*** Block opens ***

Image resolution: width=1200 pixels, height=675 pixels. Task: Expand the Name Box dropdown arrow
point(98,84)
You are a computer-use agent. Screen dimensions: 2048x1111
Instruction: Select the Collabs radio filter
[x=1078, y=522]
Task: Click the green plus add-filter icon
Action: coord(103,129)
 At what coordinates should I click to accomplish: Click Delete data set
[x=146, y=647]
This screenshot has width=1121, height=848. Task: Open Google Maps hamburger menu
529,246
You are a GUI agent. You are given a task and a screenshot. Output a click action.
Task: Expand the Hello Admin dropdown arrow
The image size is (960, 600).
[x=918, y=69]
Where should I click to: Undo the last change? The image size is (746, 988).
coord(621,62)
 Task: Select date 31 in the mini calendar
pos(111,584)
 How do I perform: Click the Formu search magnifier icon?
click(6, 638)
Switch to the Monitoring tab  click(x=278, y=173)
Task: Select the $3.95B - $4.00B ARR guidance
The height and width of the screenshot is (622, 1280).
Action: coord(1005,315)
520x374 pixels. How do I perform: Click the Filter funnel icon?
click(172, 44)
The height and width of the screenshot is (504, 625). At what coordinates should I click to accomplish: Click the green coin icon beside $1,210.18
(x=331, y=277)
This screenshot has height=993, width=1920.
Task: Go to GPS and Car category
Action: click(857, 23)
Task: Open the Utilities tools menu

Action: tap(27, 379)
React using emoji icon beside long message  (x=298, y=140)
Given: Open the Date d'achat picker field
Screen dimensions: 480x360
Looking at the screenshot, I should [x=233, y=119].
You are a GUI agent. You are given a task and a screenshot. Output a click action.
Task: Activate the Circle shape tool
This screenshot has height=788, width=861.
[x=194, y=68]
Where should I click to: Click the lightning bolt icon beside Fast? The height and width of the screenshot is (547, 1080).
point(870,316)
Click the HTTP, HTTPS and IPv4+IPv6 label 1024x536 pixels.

*** Block closes ***

◆ Brief
Return all of the data precisely as it appears.

◆ Exercise output
Image resolution: width=1200 pixels, height=675 pixels. Task: Expand the Name Box dropdown arrow
point(98,84)
You are a computer-use agent. Screen dimensions: 2048x1111
Instruction: Select the Collabs radio filter
[x=1078, y=522]
Task: Click the green plus add-filter icon
Action: coord(103,129)
 At what coordinates should I click to accomplish: Click Delete data set
[x=146, y=647]
This screenshot has width=1121, height=848. Task: Open Google Maps hamburger menu
529,246
You are a GUI agent. You are given a task and a screenshot. Output a click action.
Task: Expand the Hello Admin dropdown arrow
The image size is (960, 600).
[x=918, y=69]
Where should I click to: Undo the last change? The image size is (746, 988).
coord(621,62)
 Task: Select date 31 in the mini calendar
pos(111,584)
 How do I perform: Click the Formu search magnifier icon?
click(6, 638)
Switch to the Monitoring tab  click(x=278, y=173)
Task: Select the $3.95B - $4.00B ARR guidance
The height and width of the screenshot is (622, 1280).
Action: coord(1005,315)
520x374 pixels. How do I perform: Click the Filter funnel icon?
click(172, 44)
The height and width of the screenshot is (504, 625). At what coordinates should I click to accomplish: Click the green coin icon beside $1,210.18
(x=331, y=277)
This screenshot has height=993, width=1920.
Task: Go to GPS and Car category
Action: click(857, 23)
Task: Open the Utilities tools menu

Action: tap(27, 379)
React using emoji icon beside long message  (x=298, y=140)
Given: Open the Date d'achat picker field
Screen dimensions: 480x360
Looking at the screenshot, I should [x=233, y=119].
You are a GUI agent. You are given a task and a screenshot. Output a click action.
Task: Activate the Circle shape tool
This screenshot has height=788, width=861.
[x=194, y=68]
Where should I click to: Click the lightning bolt icon beside Fast? The height and width of the screenshot is (547, 1080).
point(870,316)
Click the HTTP, HTTPS and IPv4+IPv6 label 1024x536 pixels.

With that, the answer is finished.